■ Task
Return these lines verbatim, every one of them.

■ The data
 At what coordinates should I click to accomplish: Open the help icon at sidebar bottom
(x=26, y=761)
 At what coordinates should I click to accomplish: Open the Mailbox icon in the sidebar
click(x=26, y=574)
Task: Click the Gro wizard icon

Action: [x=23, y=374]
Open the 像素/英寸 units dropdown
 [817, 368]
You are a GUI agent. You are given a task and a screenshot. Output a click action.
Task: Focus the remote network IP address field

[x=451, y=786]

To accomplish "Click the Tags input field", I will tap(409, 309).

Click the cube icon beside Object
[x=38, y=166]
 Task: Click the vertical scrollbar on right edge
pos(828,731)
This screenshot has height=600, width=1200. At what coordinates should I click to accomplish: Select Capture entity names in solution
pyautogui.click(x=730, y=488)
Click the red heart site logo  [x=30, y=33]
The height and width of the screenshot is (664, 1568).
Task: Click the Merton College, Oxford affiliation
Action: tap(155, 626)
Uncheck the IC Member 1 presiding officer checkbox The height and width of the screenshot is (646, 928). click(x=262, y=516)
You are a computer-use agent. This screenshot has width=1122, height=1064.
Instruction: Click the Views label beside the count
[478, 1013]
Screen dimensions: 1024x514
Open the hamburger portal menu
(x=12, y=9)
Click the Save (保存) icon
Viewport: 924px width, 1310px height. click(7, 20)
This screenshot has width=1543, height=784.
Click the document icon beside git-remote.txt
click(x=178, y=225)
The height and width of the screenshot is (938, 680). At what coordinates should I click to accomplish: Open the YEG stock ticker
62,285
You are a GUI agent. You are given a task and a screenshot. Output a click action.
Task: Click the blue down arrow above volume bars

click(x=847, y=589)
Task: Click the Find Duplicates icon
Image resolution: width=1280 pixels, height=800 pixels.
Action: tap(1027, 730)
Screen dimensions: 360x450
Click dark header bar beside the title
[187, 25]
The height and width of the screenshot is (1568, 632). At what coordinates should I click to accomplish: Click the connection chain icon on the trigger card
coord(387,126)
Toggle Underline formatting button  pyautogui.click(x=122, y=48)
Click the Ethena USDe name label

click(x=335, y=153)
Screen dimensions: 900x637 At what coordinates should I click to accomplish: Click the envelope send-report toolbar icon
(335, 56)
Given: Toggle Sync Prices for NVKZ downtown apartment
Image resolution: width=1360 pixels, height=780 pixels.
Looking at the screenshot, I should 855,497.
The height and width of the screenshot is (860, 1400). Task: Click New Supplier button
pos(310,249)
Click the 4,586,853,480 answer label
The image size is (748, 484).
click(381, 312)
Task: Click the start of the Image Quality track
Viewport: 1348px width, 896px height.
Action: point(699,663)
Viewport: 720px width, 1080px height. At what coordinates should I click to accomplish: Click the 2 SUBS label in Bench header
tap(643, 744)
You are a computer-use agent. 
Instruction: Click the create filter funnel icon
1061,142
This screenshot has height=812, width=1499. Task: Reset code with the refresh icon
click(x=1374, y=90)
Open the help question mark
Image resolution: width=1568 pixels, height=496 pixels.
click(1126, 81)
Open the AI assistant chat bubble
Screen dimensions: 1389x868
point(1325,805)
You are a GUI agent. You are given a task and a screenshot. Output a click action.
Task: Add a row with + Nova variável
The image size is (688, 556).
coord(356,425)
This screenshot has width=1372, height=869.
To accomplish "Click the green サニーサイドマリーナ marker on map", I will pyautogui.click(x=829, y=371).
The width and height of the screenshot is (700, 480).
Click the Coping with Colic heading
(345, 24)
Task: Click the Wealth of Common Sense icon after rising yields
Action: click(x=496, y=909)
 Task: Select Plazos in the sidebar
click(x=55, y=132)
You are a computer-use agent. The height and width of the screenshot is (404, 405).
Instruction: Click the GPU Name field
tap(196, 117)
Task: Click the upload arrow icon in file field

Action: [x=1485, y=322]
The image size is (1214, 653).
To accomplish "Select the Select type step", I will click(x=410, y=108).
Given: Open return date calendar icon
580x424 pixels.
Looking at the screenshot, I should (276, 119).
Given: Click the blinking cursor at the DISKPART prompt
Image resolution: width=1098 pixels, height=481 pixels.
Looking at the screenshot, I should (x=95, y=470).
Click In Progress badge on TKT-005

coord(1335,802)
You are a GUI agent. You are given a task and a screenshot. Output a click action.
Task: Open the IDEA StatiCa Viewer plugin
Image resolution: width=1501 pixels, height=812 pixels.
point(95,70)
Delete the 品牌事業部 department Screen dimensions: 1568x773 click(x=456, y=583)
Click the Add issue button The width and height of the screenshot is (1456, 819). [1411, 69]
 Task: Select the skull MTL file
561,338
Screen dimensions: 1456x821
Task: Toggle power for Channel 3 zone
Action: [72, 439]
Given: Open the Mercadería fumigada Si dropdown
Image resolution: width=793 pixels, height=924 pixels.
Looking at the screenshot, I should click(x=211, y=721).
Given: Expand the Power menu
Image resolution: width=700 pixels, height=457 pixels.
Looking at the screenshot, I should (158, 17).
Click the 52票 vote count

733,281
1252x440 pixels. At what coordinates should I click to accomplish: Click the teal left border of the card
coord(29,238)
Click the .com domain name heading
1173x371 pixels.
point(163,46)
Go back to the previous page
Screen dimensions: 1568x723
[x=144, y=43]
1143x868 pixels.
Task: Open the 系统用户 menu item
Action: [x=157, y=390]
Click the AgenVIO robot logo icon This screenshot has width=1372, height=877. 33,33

■ The completed task
 At what coordinates should I click to accomplish: Open the help icon at sidebar bottom
(x=26, y=761)
 At what coordinates should I click to accomplish: Open the Mailbox icon in the sidebar
click(x=26, y=574)
Task: Click the Gro wizard icon

Action: [x=23, y=374]
Open the 像素/英寸 units dropdown
 [817, 368]
You are a GUI agent. You are given a task and a screenshot. Output a click action.
Task: Focus the remote network IP address field

[x=451, y=786]

To accomplish "Click the Tags input field", I will tap(409, 309).

Click the cube icon beside Object
[x=38, y=166]
 Task: Click the vertical scrollbar on right edge
pos(828,731)
This screenshot has height=600, width=1200. At what coordinates should I click to accomplish: Select Capture entity names in solution
pyautogui.click(x=730, y=488)
Click the red heart site logo  [x=30, y=33]
The height and width of the screenshot is (664, 1568).
Task: Click the Merton College, Oxford affiliation
Action: tap(155, 626)
Uncheck the IC Member 1 presiding officer checkbox The height and width of the screenshot is (646, 928). click(x=262, y=516)
You are a computer-use agent. This screenshot has width=1122, height=1064.
Instruction: Click the Views label beside the count
[478, 1013]
Screen dimensions: 1024x514
Open the hamburger portal menu
(x=12, y=9)
Click the Save (保存) icon
Viewport: 924px width, 1310px height. click(7, 20)
This screenshot has width=1543, height=784.
Click the document icon beside git-remote.txt
click(x=178, y=225)
The height and width of the screenshot is (938, 680). At what coordinates should I click to accomplish: Open the YEG stock ticker
62,285
You are a GUI agent. You are given a task and a screenshot. Output a click action.
Task: Click the blue down arrow above volume bars

click(x=847, y=589)
Task: Click the Find Duplicates icon
Image resolution: width=1280 pixels, height=800 pixels.
Action: tap(1027, 730)
Screen dimensions: 360x450
Click dark header bar beside the title
[187, 25]
The height and width of the screenshot is (1568, 632). At what coordinates should I click to accomplish: Click the connection chain icon on the trigger card
coord(387,126)
Toggle Underline formatting button  pyautogui.click(x=122, y=48)
Click the Ethena USDe name label

click(x=335, y=153)
Screen dimensions: 900x637 At what coordinates should I click to accomplish: Click the envelope send-report toolbar icon
(335, 56)
Given: Toggle Sync Prices for NVKZ downtown apartment
Image resolution: width=1360 pixels, height=780 pixels.
Looking at the screenshot, I should 855,497.
The height and width of the screenshot is (860, 1400). Task: Click New Supplier button
pos(310,249)
Click the 4,586,853,480 answer label
The image size is (748, 484).
click(381, 312)
Task: Click the start of the Image Quality track
Viewport: 1348px width, 896px height.
Action: point(699,663)
Viewport: 720px width, 1080px height. At what coordinates should I click to accomplish: Click the 2 SUBS label in Bench header
tap(643, 744)
You are a computer-use agent. 
Instruction: Click the create filter funnel icon
1061,142
This screenshot has height=812, width=1499. Task: Reset code with the refresh icon
click(x=1374, y=90)
Open the help question mark
Image resolution: width=1568 pixels, height=496 pixels.
click(1126, 81)
Open the AI assistant chat bubble
Screen dimensions: 1389x868
point(1325,805)
You are a GUI agent. You are given a task and a screenshot. Output a click action.
Task: Add a row with + Nova variável
The image size is (688, 556).
coord(356,425)
This screenshot has width=1372, height=869.
To accomplish "Click the green サニーサイドマリーナ marker on map", I will pyautogui.click(x=829, y=371).
The width and height of the screenshot is (700, 480).
Click the Coping with Colic heading
(345, 24)
Task: Click the Wealth of Common Sense icon after rising yields
Action: click(x=496, y=909)
 Task: Select Plazos in the sidebar
click(x=55, y=132)
You are a computer-use agent. The height and width of the screenshot is (404, 405).
Instruction: Click the GPU Name field
tap(196, 117)
Task: Click the upload arrow icon in file field

Action: [x=1485, y=322]
The image size is (1214, 653).
To accomplish "Select the Select type step", I will click(x=410, y=108).
Given: Open return date calendar icon
580x424 pixels.
Looking at the screenshot, I should (276, 119).
Given: Click the blinking cursor at the DISKPART prompt
Image resolution: width=1098 pixels, height=481 pixels.
Looking at the screenshot, I should (x=95, y=470).
Click In Progress badge on TKT-005

coord(1335,802)
You are a GUI agent. You are given a task and a screenshot. Output a click action.
Task: Open the IDEA StatiCa Viewer plugin
Image resolution: width=1501 pixels, height=812 pixels.
point(95,70)
Delete the 品牌事業部 department Screen dimensions: 1568x773 click(x=456, y=583)
Click the Add issue button The width and height of the screenshot is (1456, 819). [1411, 69]
 Task: Select the skull MTL file
561,338
Screen dimensions: 1456x821
Task: Toggle power for Channel 3 zone
Action: [72, 439]
Given: Open the Mercadería fumigada Si dropdown
Image resolution: width=793 pixels, height=924 pixels.
Looking at the screenshot, I should click(x=211, y=721).
Given: Expand the Power menu
Image resolution: width=700 pixels, height=457 pixels.
Looking at the screenshot, I should (158, 17).
Click the 52票 vote count

733,281
1252x440 pixels. At what coordinates should I click to accomplish: Click the teal left border of the card
coord(29,238)
Click the .com domain name heading
1173x371 pixels.
point(163,46)
Go back to the previous page
Screen dimensions: 1568x723
[x=144, y=43]
1143x868 pixels.
Task: Open the 系统用户 menu item
Action: [x=157, y=390]
Click the AgenVIO robot logo icon This screenshot has width=1372, height=877. 33,33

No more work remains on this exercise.